Passage:
►

Spellchecker, words status (again)

Ruud_Baars · August 27, 2017, 9:13am

I really feel spell checking is more than good/wrong. Statuses might be (as far as a single word is concerned) :

certainly wrong
officially correct
and lots of variants in between, which might require a kind of info to explain what is the matter. There might be several categories here: like ‘considered insulting’, ‘considered very formal’, ‘considered very informal’, 'considered ‘archaic’, ‘can be correct, but often a mistake for ####’.

Am I the only one thinking along these lines?

tiagosantos · August 27, 2017, 1:27pm

Remember the priority system, create by Jaume, that I told you about?
It does that.

Look at the example.
HUNSPELL_RULE - the spellchecker class that [pt] uses - only reports if no other rule catches the word before it, and provide a more fitting advice. The best thing about it is that you can disable that advice or add extra advices/analysis, by enabling/disabling related rules.

You can get fairly decent lists from wikipedia and wiktionary.

  @Override
  public int getPriorityForId(String id) {
    switch (id) {
...
      case "PROFANITY":                 return -6;
      case "PT_MULTI_REPLACE":          return -10;
      case "PT_PT_SIMPLE_REPLACE":      return -11;
      case "PT_REDUNDANCY_REPLACE":     return -12;
      case "PT_WORDINESS_REPLACE":      return -13;
      case "PT_CLICHE_REPLACE":         return -17;
      case "CHILDISH_LANGUAGE":         return -25;
      case "ARCHAISMS":                 return -26;
      case "INFORMALITIES":             return -27;
      case "PUFFERY":                   return -30;
      case "BIASED_OPINION_WORDS":      return -31;
      case "WEAK_WORDS":                return -32;
      case "PT_AGREEMENT_REPLACE":      return -35;
      case "HUNSPELL_RULE":             return -50;
...
    }
    return 0;
  }
}

Don’t be intimidated because you will not have to code anything more complex than what you already do in Java. This is really just an encapsulated item list.

◄

Extracted material:

►

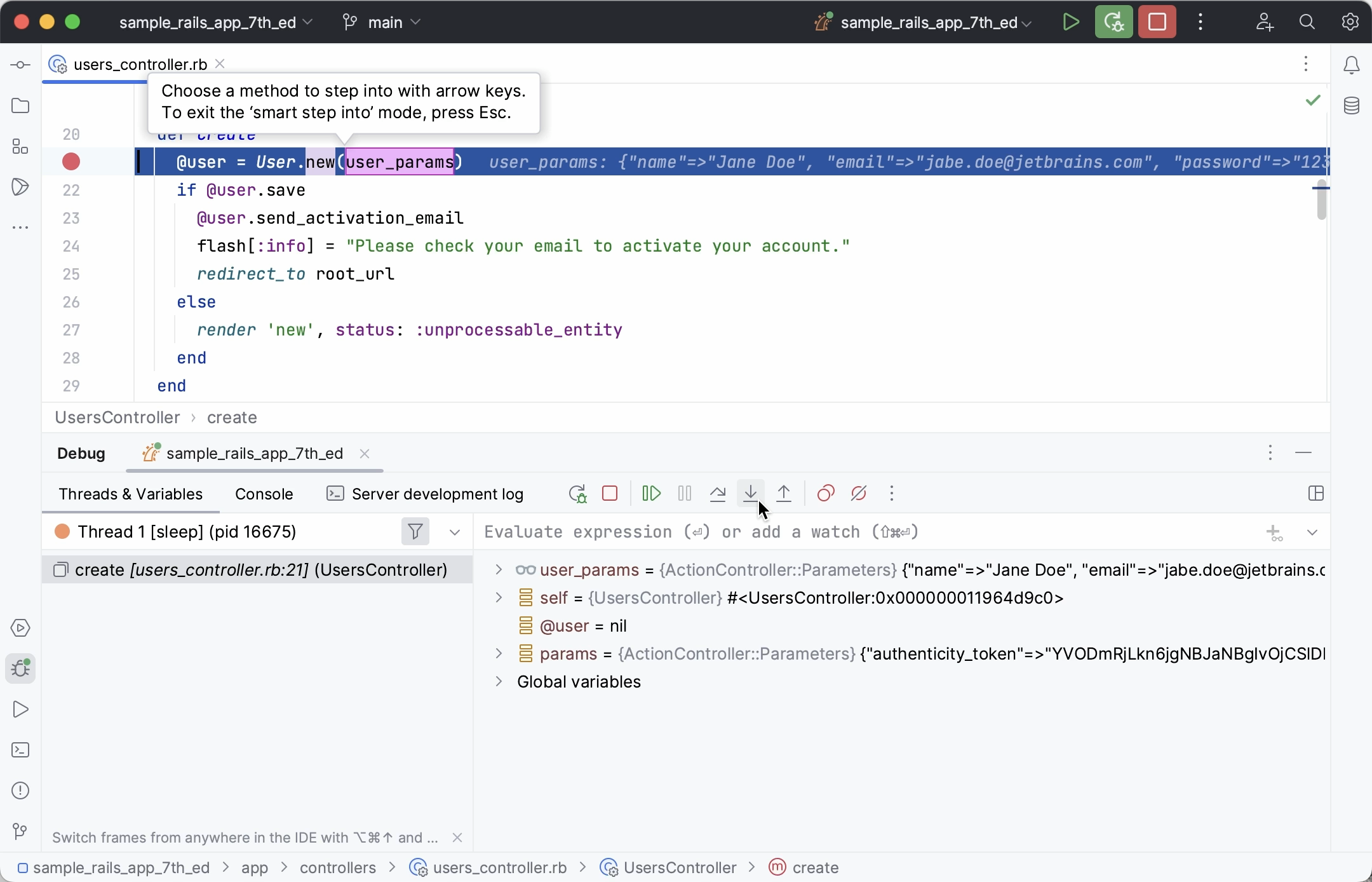Switch to the Console tab

click(264, 494)
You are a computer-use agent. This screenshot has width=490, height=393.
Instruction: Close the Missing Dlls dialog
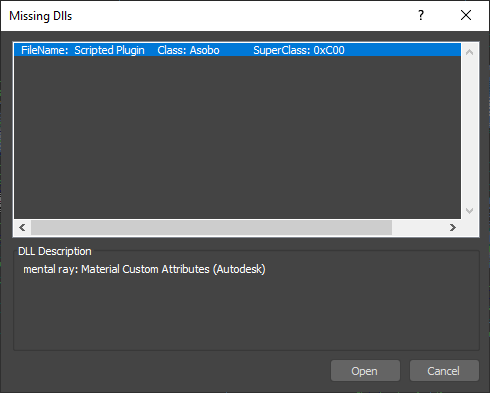pos(466,15)
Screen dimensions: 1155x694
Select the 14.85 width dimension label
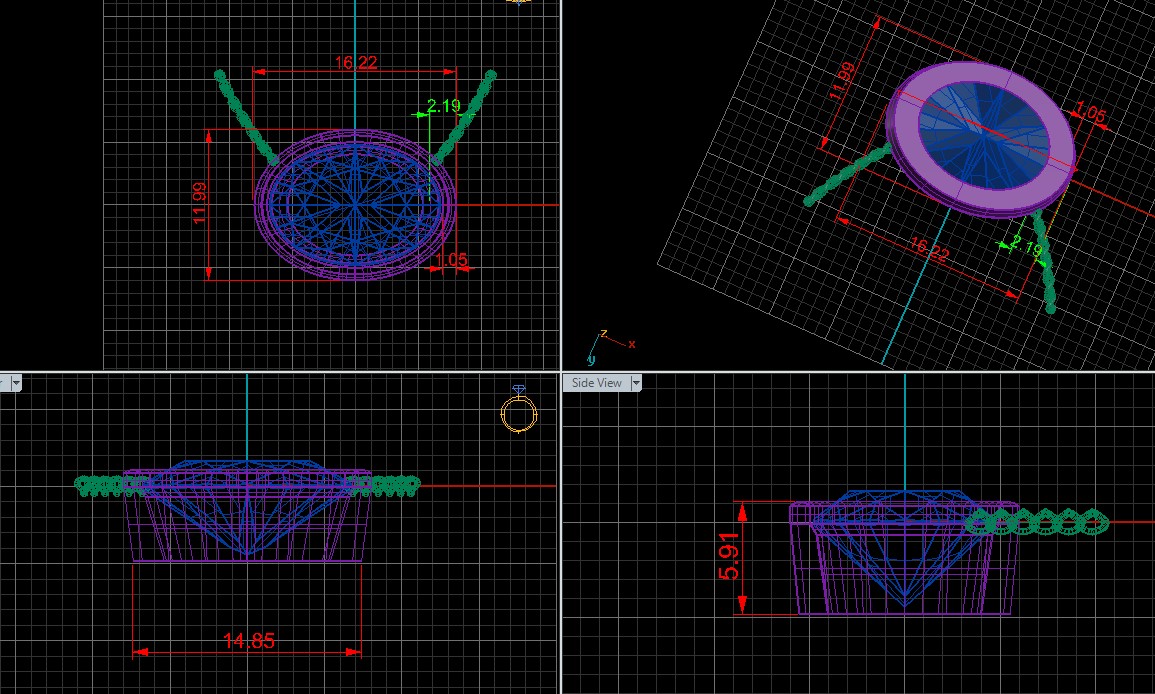click(248, 641)
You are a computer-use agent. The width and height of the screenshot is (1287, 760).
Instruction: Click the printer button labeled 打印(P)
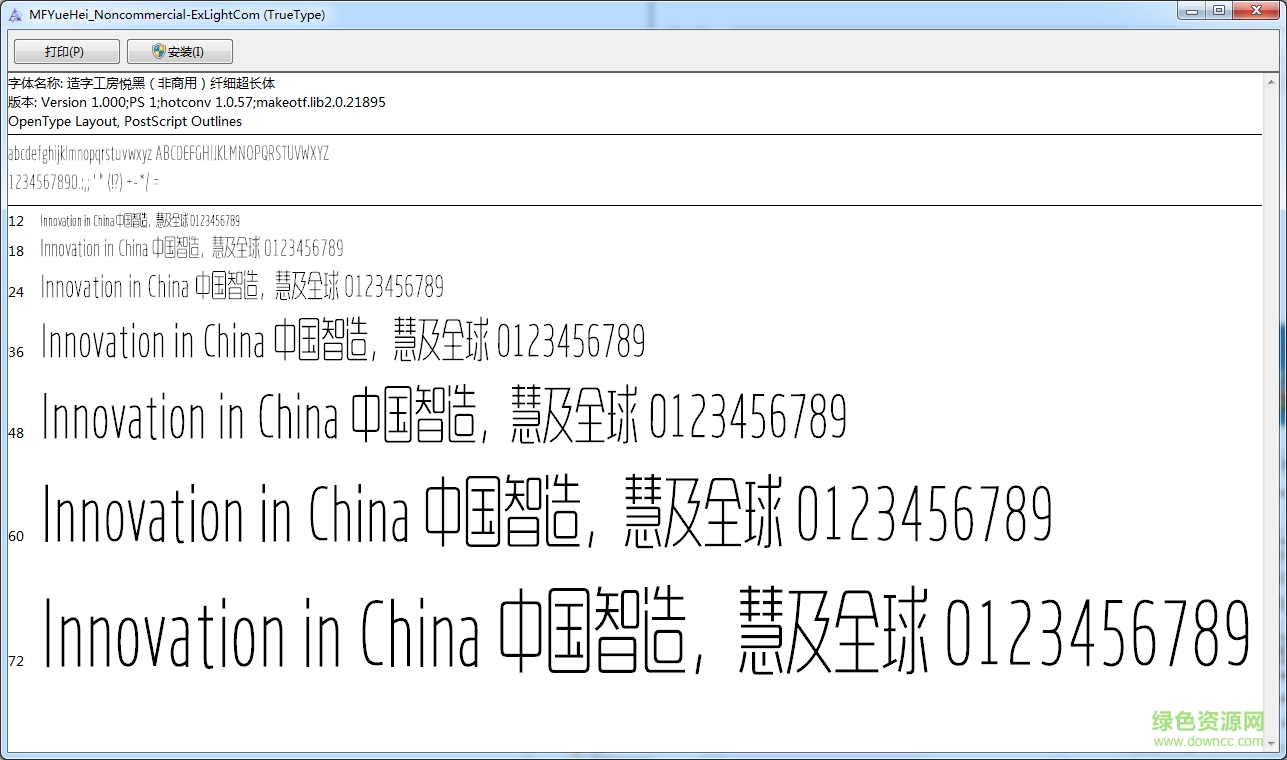coord(66,51)
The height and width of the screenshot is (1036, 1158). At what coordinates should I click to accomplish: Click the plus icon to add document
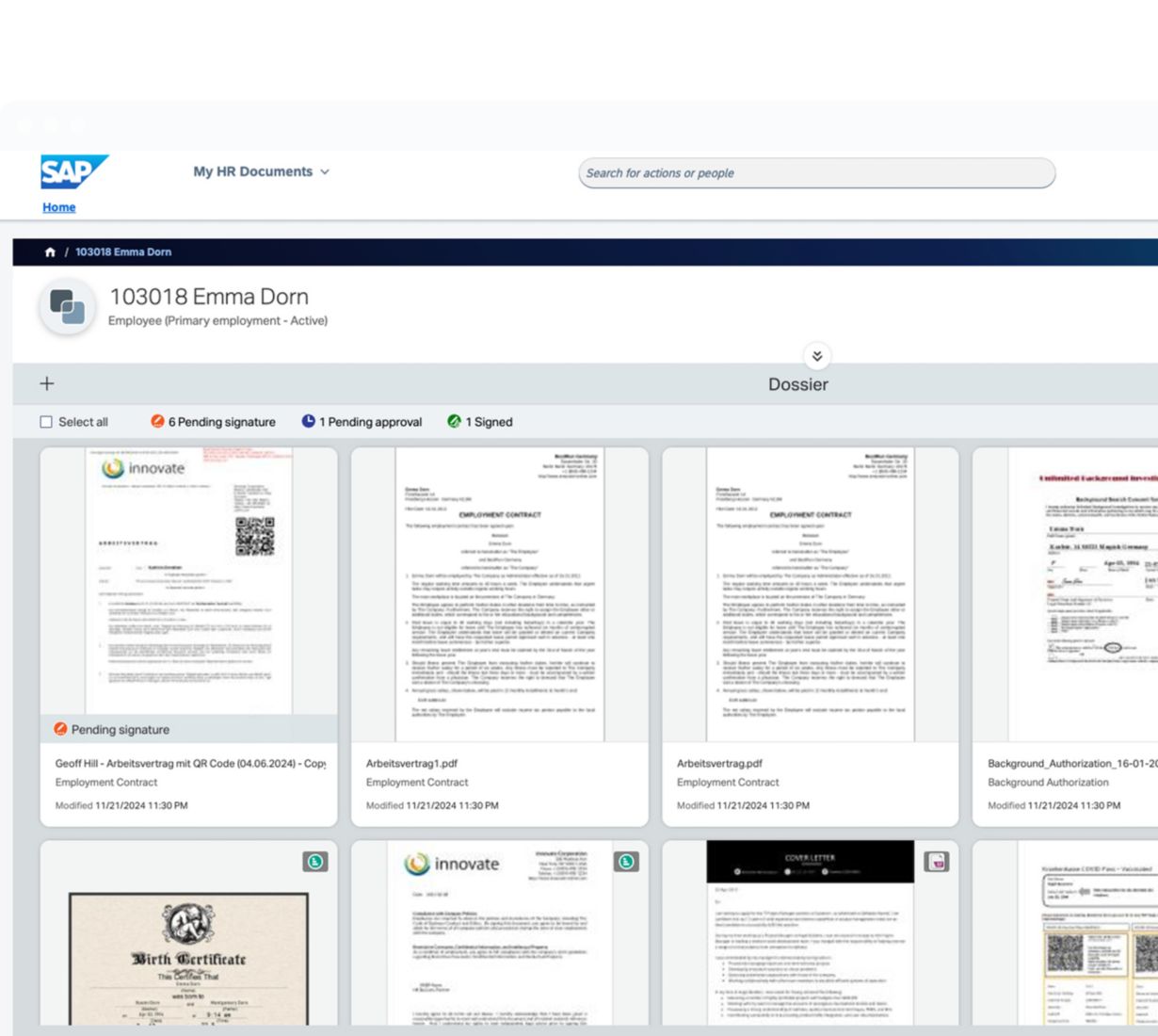(x=47, y=383)
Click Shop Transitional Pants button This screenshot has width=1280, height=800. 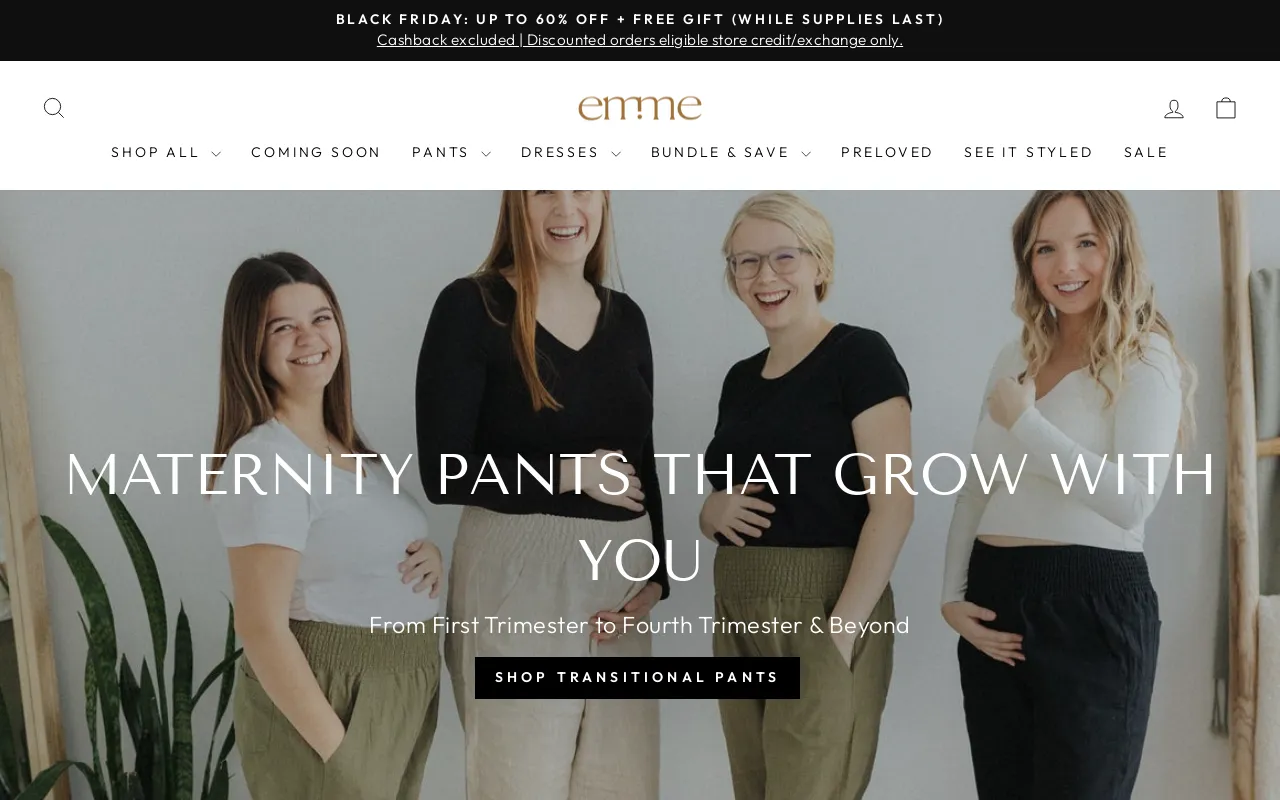point(637,678)
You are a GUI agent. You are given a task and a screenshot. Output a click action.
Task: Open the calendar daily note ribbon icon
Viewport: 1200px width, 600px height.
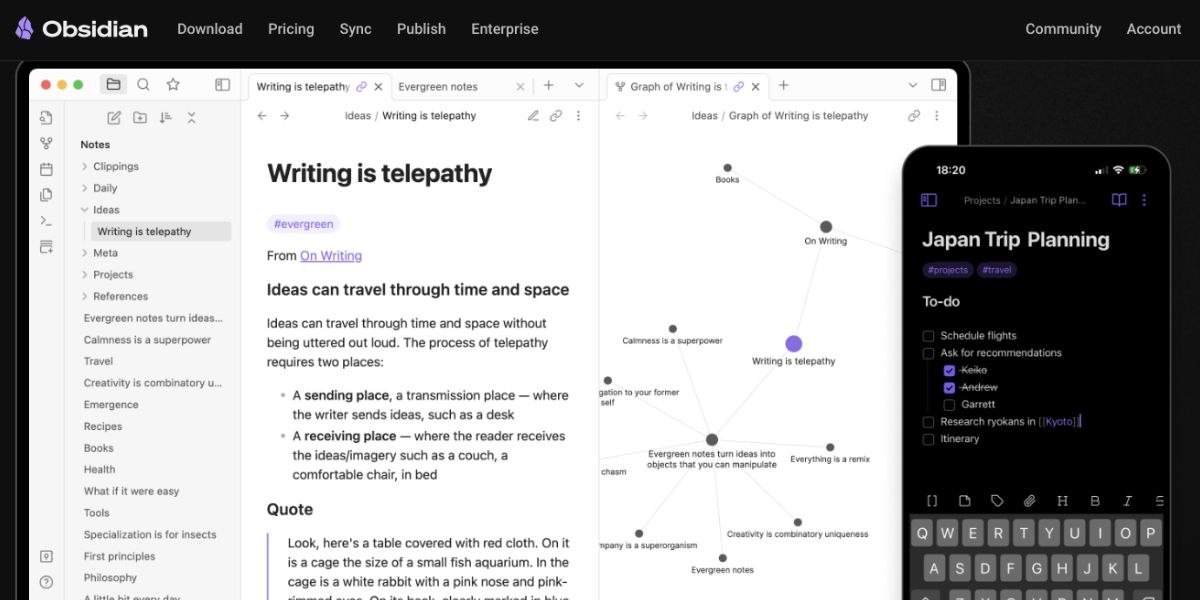(46, 169)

◄

Challenge:
Extract the part of the spellchecker thread that begins at "Spellchecker, words status" and stops after "along these lines?", copying it verbatim.

Solved problem:
Spellchecker, words status (again)

Ruud_Baars · August 27, 2017, 9:13am

I really feel spell checking is more than good/wrong. Statuses might be (as far as a single word is concerned) :

certainly wrong
officially correct
and lots of variants in between, which might require a kind of info to explain what is the matter. There might be several categories here: like ‘considered insulting’, ‘considered very formal’, ‘considered very informal’, 'considered ‘archaic’, ‘can be correct, but often a mistake for ####’.

Am I the only one thinking along these lines?